This film, produced in high-definition, brings to life the extraordinary story of Ida Zoradia Lewis, America’s most famous woman lighthouse keeper. Ida took over the duties at Lime Rock Lighthouse in Newport, R.I. at the age of 15 when her father suffered a stroke in the 1850s.
Not only did she tend the light for more than 50 years, but she single-handedly saved 18 people (this is what is officially documented but there is speculation she likely saved upwards of 30 lives), many of them soldiers making their way across the bay from Fort Adams to the watering holes in Newport. This 103-pound woman was a darling of Civil War heroes and a celebrity in her own right. After receiving national publicity for one of her daring rescues – including a front-page illustration and story in Harper’s Weekly – tens of thousands of people flocked to meet her on the island.
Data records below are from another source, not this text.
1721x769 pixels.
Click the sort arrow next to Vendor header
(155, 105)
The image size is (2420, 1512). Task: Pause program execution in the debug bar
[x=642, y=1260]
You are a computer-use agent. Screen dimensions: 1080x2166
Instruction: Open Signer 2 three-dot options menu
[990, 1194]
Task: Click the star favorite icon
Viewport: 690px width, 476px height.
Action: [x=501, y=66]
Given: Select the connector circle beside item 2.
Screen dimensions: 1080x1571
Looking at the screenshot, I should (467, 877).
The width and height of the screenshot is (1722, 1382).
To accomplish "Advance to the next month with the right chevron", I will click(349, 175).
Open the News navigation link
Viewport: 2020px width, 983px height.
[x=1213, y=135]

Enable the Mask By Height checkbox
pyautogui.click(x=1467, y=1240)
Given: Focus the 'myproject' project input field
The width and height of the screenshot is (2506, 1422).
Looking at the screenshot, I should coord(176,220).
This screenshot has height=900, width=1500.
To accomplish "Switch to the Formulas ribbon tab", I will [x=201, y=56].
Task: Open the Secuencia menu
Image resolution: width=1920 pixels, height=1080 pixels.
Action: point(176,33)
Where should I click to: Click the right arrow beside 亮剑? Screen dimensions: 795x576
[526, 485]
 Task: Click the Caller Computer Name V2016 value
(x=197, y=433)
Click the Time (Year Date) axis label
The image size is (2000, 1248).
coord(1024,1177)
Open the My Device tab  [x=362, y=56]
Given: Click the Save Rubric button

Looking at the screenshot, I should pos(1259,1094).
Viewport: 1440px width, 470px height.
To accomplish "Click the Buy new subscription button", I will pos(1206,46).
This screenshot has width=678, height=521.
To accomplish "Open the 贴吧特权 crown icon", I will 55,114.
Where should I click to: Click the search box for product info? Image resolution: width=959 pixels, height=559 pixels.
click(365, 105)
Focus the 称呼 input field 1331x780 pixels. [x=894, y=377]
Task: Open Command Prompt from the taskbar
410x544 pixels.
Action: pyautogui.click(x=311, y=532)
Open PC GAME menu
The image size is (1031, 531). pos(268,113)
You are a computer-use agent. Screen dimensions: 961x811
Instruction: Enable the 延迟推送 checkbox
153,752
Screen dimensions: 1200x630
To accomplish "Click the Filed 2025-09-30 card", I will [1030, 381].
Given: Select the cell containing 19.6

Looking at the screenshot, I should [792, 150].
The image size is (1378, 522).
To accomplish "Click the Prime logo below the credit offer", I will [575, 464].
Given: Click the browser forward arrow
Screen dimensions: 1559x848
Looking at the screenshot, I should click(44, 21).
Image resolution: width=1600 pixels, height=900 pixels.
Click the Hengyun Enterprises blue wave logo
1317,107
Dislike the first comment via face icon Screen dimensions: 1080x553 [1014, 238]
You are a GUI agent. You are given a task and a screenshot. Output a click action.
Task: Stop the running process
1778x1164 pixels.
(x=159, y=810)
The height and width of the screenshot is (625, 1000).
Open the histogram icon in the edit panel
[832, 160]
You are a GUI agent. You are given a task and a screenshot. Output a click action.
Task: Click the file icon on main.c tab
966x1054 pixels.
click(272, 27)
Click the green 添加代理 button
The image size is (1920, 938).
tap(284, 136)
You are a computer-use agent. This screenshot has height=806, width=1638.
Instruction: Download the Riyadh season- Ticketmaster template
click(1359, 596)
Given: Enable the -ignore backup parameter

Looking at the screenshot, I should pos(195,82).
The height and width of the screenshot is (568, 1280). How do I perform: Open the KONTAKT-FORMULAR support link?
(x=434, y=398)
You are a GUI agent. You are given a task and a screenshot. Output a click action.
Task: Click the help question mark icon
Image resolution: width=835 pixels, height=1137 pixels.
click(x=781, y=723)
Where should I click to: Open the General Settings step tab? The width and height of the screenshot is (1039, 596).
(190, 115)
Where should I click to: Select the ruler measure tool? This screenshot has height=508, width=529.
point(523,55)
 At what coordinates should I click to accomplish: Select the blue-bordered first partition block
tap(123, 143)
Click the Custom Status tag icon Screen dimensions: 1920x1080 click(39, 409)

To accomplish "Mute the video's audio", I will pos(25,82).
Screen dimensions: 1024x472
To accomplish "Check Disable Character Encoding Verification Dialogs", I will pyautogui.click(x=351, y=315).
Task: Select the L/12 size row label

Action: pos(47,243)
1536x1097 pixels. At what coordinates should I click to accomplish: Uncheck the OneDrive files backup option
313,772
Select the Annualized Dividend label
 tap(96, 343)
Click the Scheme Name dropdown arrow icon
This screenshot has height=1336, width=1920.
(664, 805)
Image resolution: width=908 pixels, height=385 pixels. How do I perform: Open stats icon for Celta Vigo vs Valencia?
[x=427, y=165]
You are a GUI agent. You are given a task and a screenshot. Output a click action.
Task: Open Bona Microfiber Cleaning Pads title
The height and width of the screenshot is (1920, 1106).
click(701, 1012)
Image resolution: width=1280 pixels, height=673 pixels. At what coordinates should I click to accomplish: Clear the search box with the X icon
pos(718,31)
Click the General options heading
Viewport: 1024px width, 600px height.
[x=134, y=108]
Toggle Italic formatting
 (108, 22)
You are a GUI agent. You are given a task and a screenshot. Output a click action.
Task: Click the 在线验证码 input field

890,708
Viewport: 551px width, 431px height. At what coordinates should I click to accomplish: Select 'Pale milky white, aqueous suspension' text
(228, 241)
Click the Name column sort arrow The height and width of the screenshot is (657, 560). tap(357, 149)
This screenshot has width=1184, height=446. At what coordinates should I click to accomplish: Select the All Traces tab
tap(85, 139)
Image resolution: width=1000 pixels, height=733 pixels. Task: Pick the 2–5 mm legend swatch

Hailed as the “bravest woman in America,” Ida Lewis received countless medals and awards, including the “Life Saving Medal of the First Class” conferred upon her by the U.S. Government saying her rescues demonstrated “unquestionable nerve, presence of mind, and dashing courage.”
But Ida’s story is not without conflict and personal suffering, all of which she endured for the sake of her true love – the Lime Rock Lighthouse. Despite her age, gender, class, and lack of education, Ida Lewis managed to transcend the implicit and overwhelming bias and discrimination against women and fulfill her true potential and her life’s work.
Yes, the “light” was “her child” at Lime Rock, but more importantly, despite society’s pressures and expectations, she gave herself permission to be the strong, independent, fearless woman of which she knew she was capable.
The film premiered in Newport in May 2014 and was selected and presented by the R.I. International Film Festival two months later. The doc aired on R.I. PBS in the Fall of 2014 and will hopefully air nationally on PBS stations across the country. After all, she is truly an American heroine.